START Data in this exercise

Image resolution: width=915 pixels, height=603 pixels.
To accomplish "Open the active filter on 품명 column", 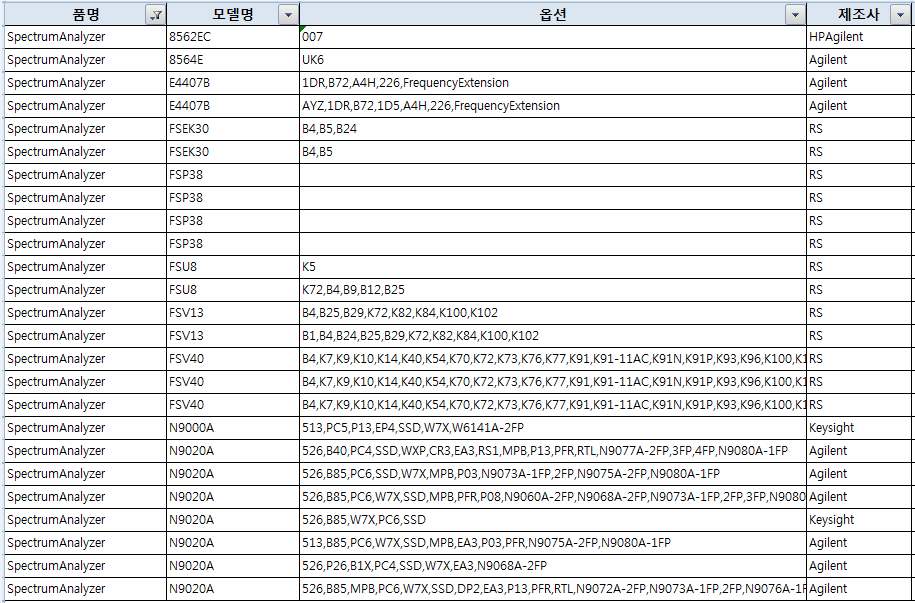I will pos(155,15).
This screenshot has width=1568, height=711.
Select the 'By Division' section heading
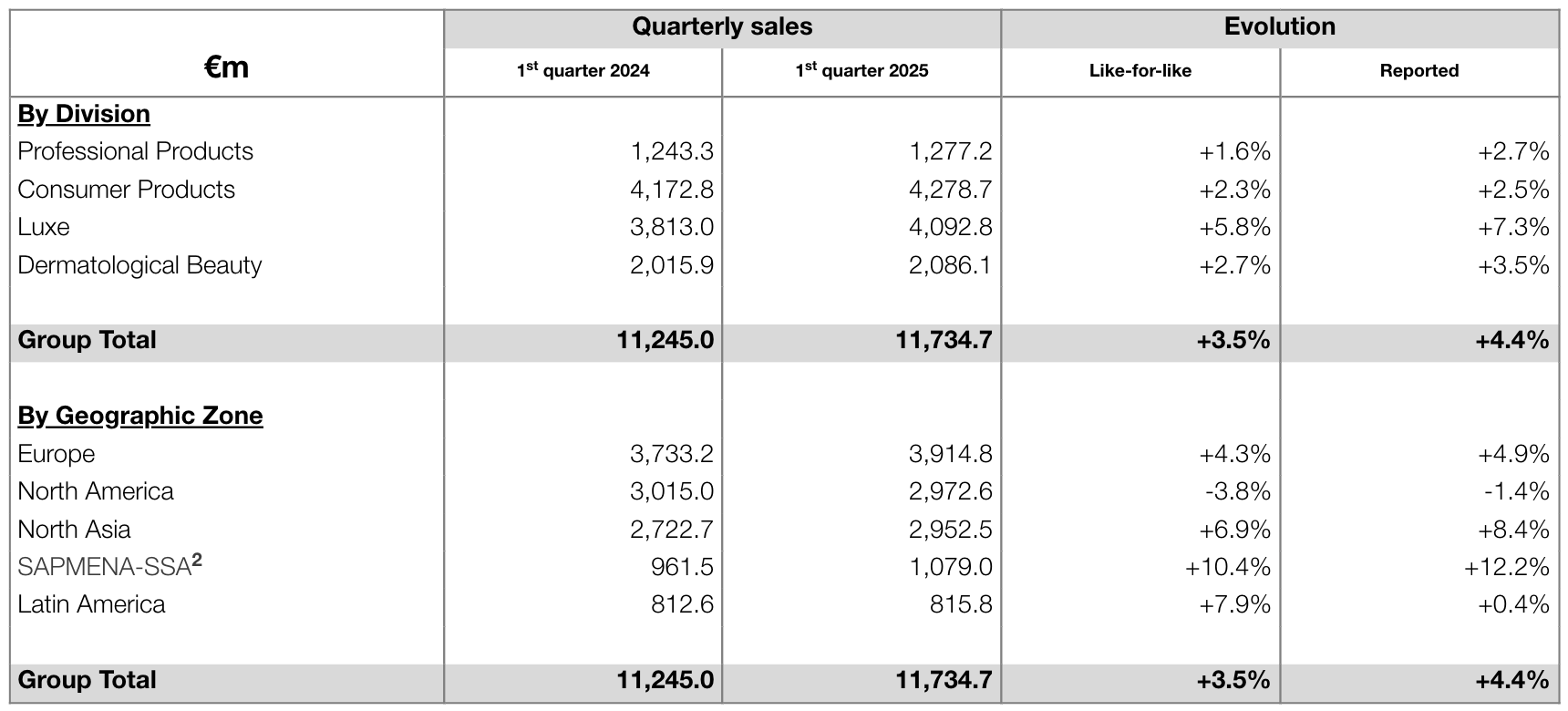click(x=84, y=114)

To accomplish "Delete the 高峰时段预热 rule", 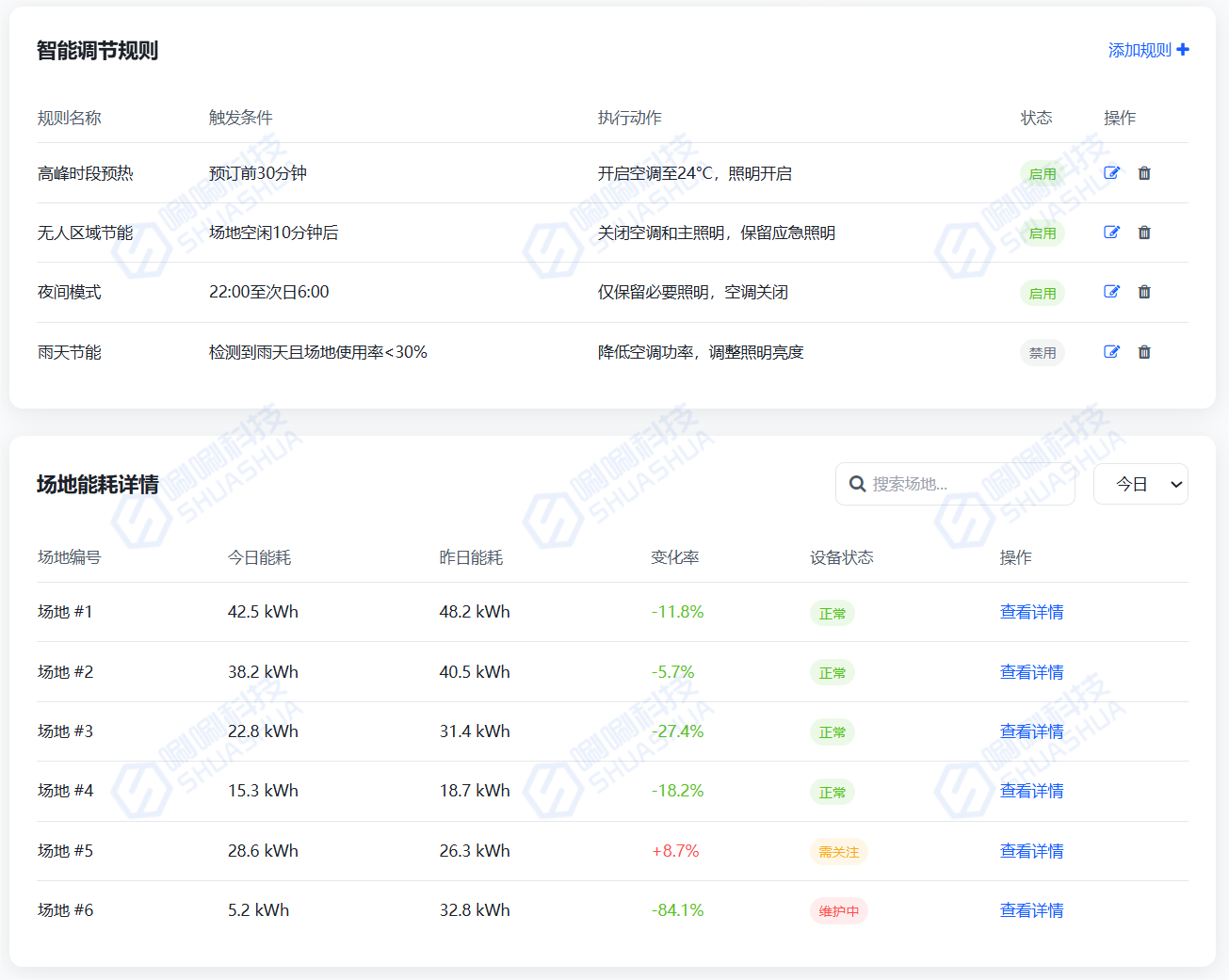I will (1144, 173).
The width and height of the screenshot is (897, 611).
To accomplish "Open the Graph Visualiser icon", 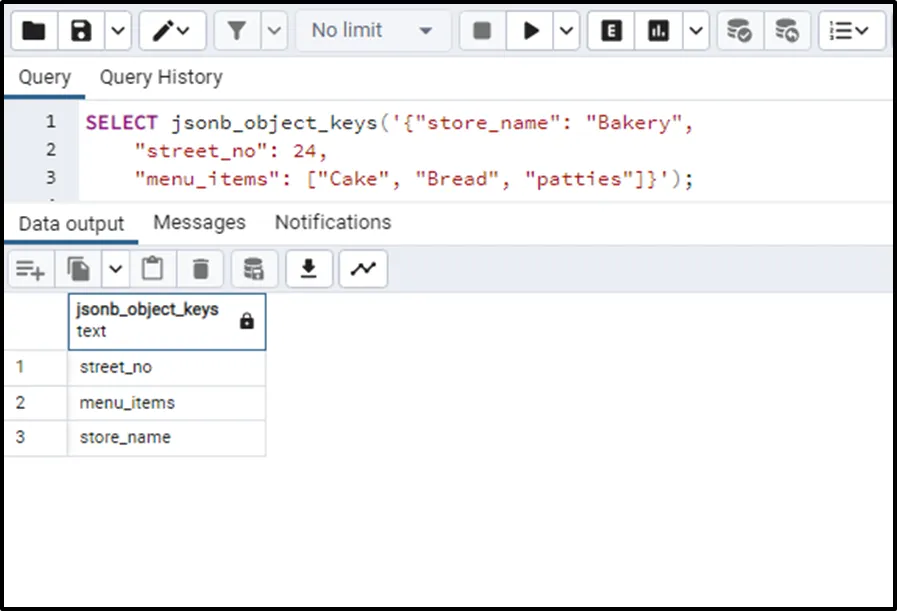I will 363,269.
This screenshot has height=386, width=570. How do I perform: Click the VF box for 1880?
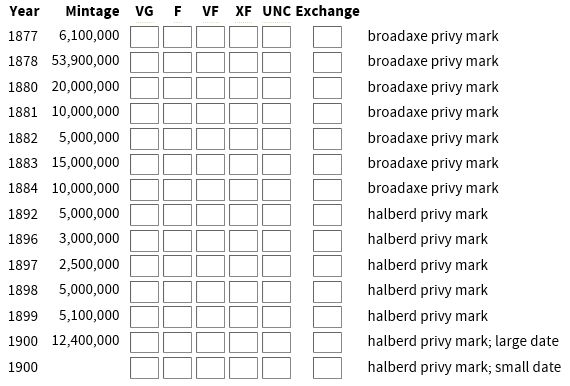[210, 88]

END Data in this exercise

Return word for word the line bearing "This screenshot has height=386, width=570." and every later line of the entries, but none of the pictures.

This screenshot has height=386, width=570. How do I perform: Click the VF box for 1880?
[210, 88]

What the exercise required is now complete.